Stored data:
•••

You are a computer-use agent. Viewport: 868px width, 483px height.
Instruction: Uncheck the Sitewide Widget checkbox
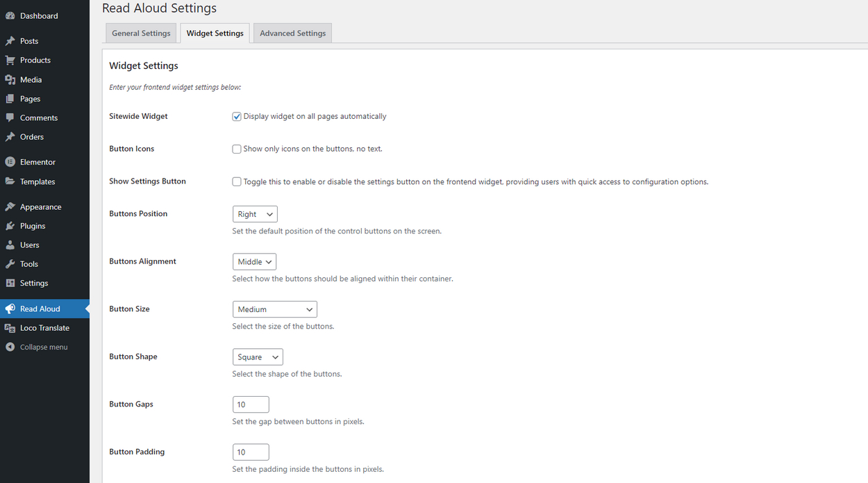237,117
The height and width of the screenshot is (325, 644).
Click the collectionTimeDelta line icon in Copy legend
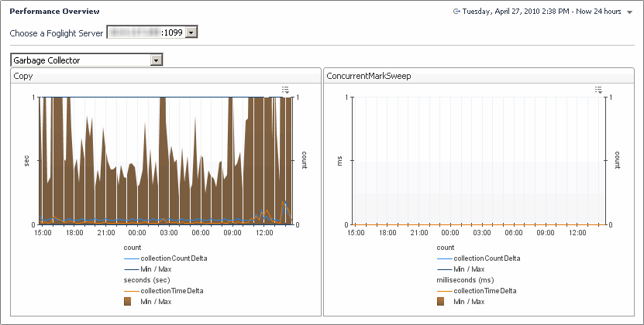click(130, 290)
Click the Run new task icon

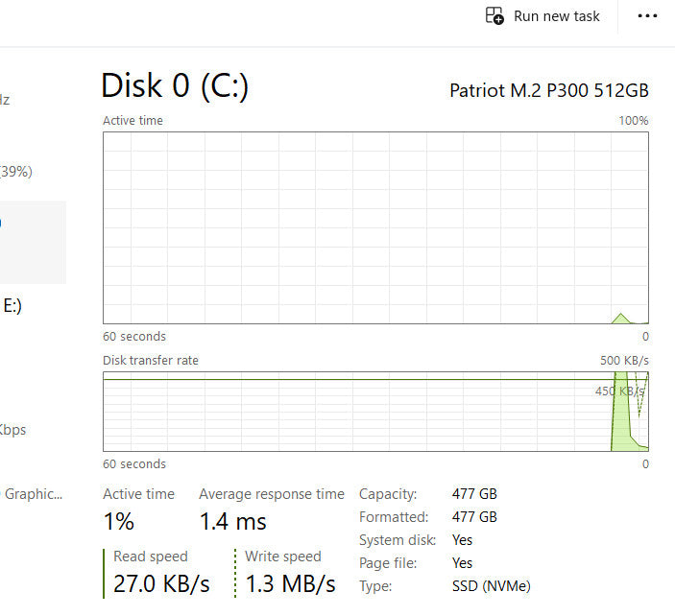(x=494, y=16)
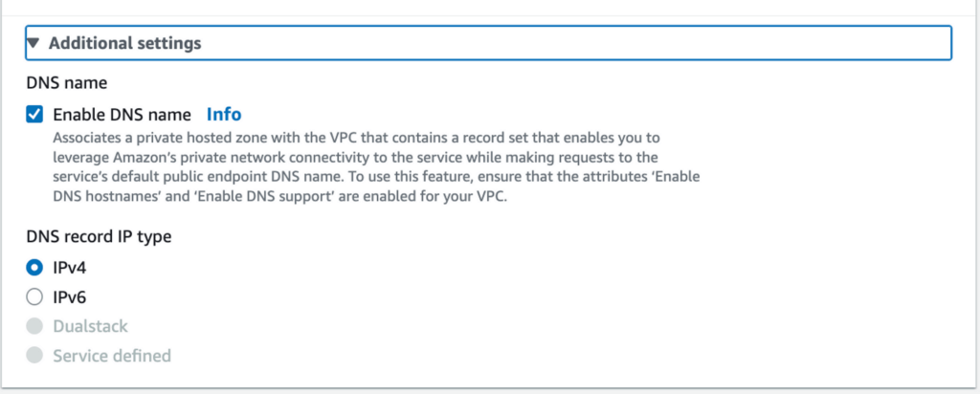Click the Dualstack label text
Screen dimensions: 980x394
click(x=90, y=327)
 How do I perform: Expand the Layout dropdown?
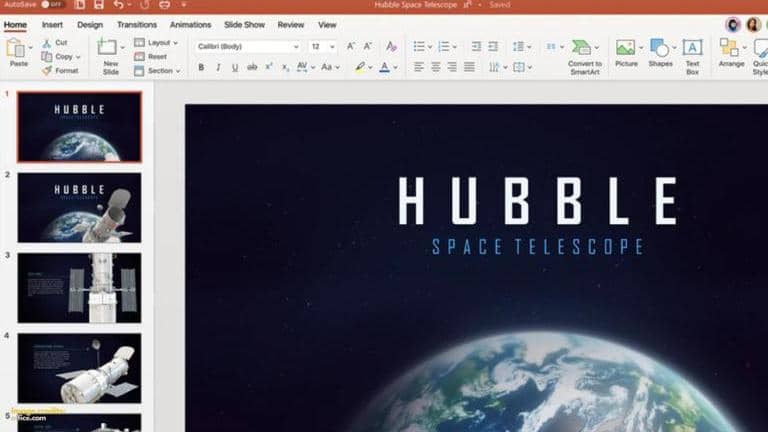pos(161,43)
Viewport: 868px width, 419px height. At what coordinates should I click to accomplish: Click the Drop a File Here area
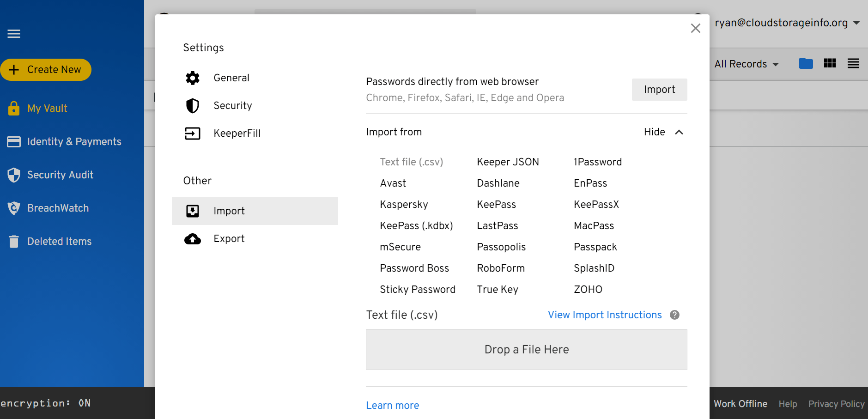(x=527, y=350)
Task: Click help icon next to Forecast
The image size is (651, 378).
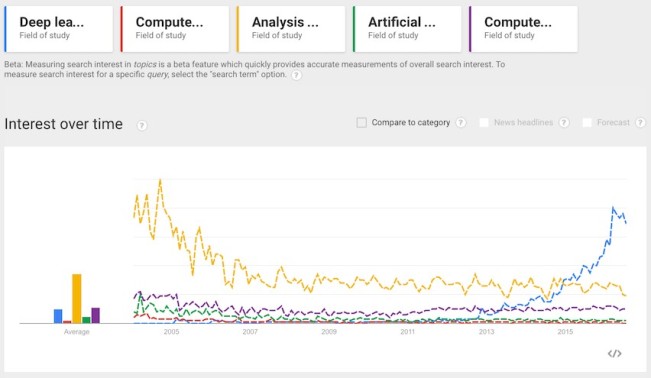Action: [641, 123]
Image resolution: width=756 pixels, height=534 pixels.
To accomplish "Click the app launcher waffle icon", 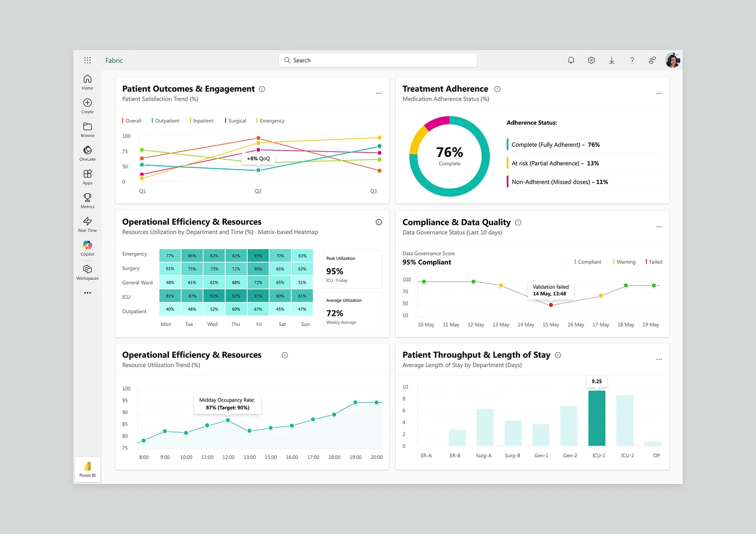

•••

Exercise instructions - For your answer, write out the data exactly and drop every picture.

Task response -
You are a computer-use agent. Viewport: 868px width, 483px height.
Instruction: Uncheck the Sitewide Widget checkbox
237,117
The height and width of the screenshot is (325, 644).
Click the collectionTimeDelta line icon in Copy legend
click(130, 290)
Click the Run new task icon

(x=494, y=16)
Click the Dualstack label text
Screen dimensions: 980x394
click(x=90, y=327)
 How do I perform: Expand the Layout dropdown?
pos(161,43)
Viewport: 868px width, 419px height. At what coordinates should I click to accomplish: Click the Drop a File Here area
(x=527, y=350)
Task: Click help icon next to Forecast
The image size is (651, 378).
Action: [641, 123]
Image resolution: width=756 pixels, height=534 pixels.
To accomplish "Click the app launcher waffle icon", 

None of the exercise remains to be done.